The Cuesta sea cow (Hydrodamalis cuestae) is an extinct herbivorous marine mammal and is the direct ancestor of the Steller's sea cow (Hydrodamalis gigas). They reached up to 9 m in length, making them among the biggest sirenians to have ever lived. They were first described in 1978 by Daryl Domning when fossils in California were unearthed. Its appearance and behavior are largely based on that of the well-documented Steller's sea cow, which, unlike the Cuesta sea cow, lived into the modern era and was well-described.
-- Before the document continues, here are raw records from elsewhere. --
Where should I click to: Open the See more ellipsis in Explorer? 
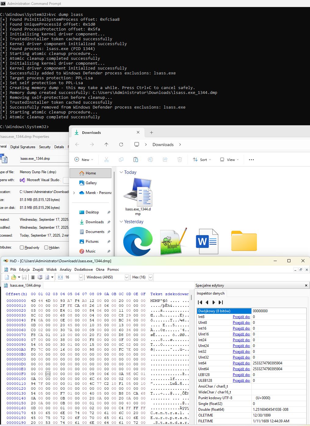coord(251,159)
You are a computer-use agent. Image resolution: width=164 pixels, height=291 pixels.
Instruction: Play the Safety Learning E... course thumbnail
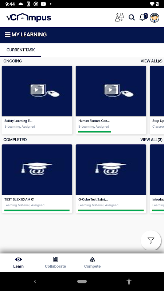click(x=37, y=91)
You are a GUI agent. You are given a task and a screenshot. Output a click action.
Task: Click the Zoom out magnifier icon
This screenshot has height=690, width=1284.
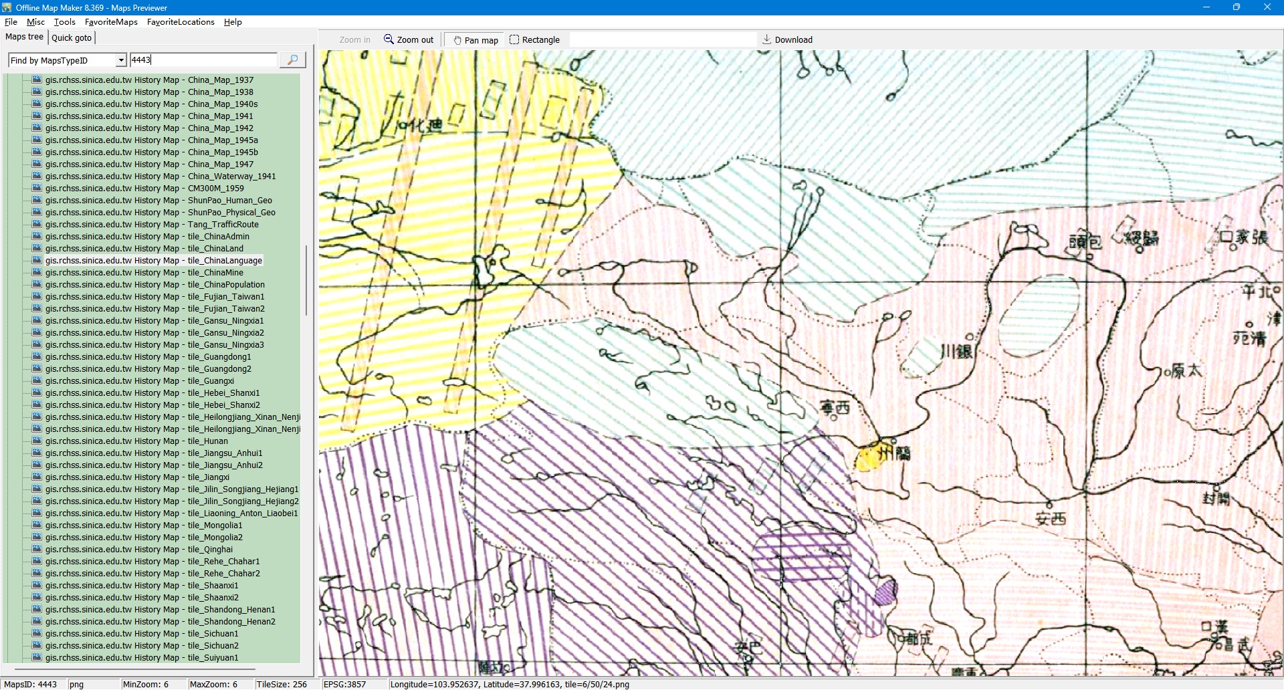389,39
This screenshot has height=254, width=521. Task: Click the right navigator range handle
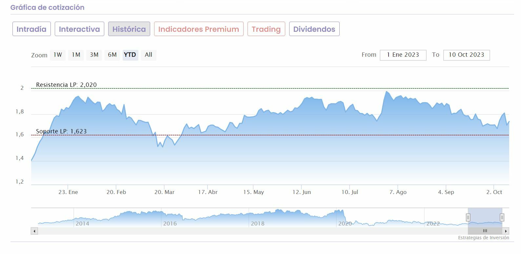click(502, 217)
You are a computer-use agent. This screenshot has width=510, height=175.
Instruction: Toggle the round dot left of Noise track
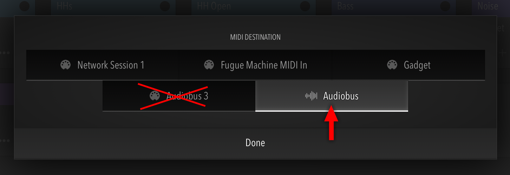[445, 6]
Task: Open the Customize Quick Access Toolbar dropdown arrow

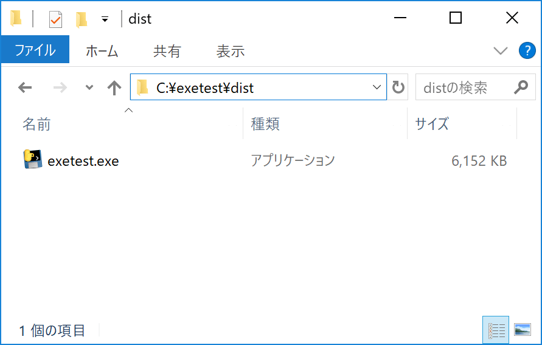Action: [x=105, y=19]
==Taxonomy and extinction==

The fossils of the Cuesta sea cow were first discovered in the Late Pliocene sediment formations of Pismo Beach, California in 1978, and successive finds of the species were unearthed elsewhere in California. In 1988, fossils of sea cows were discovered in Hokkaido that were originally assigned to the Takikawa sea cow (H. spissa), a newly-described species, but this is thought of by some scientists as a synonym of H. cuestae. It is uncertain whether or not H. spissa was simply a local variant of H. cuestae or a completely separate lineage. The Steller's sea cow was apparently a direct descendant of the Cuesta sea cow. H. spissa and H. gigas have demonstrated to be related but different by the cerebrum shape, and optic nerve positions. The optic nerve separates from the trigeminal nerve. These differences were able to depict differences between the Hydrodamalinae that inhibited different areas of the Pacific Ocean. The H. spissa inhibiting the western Pacific and the H. cuestae, inhibiting the eastern Pacific.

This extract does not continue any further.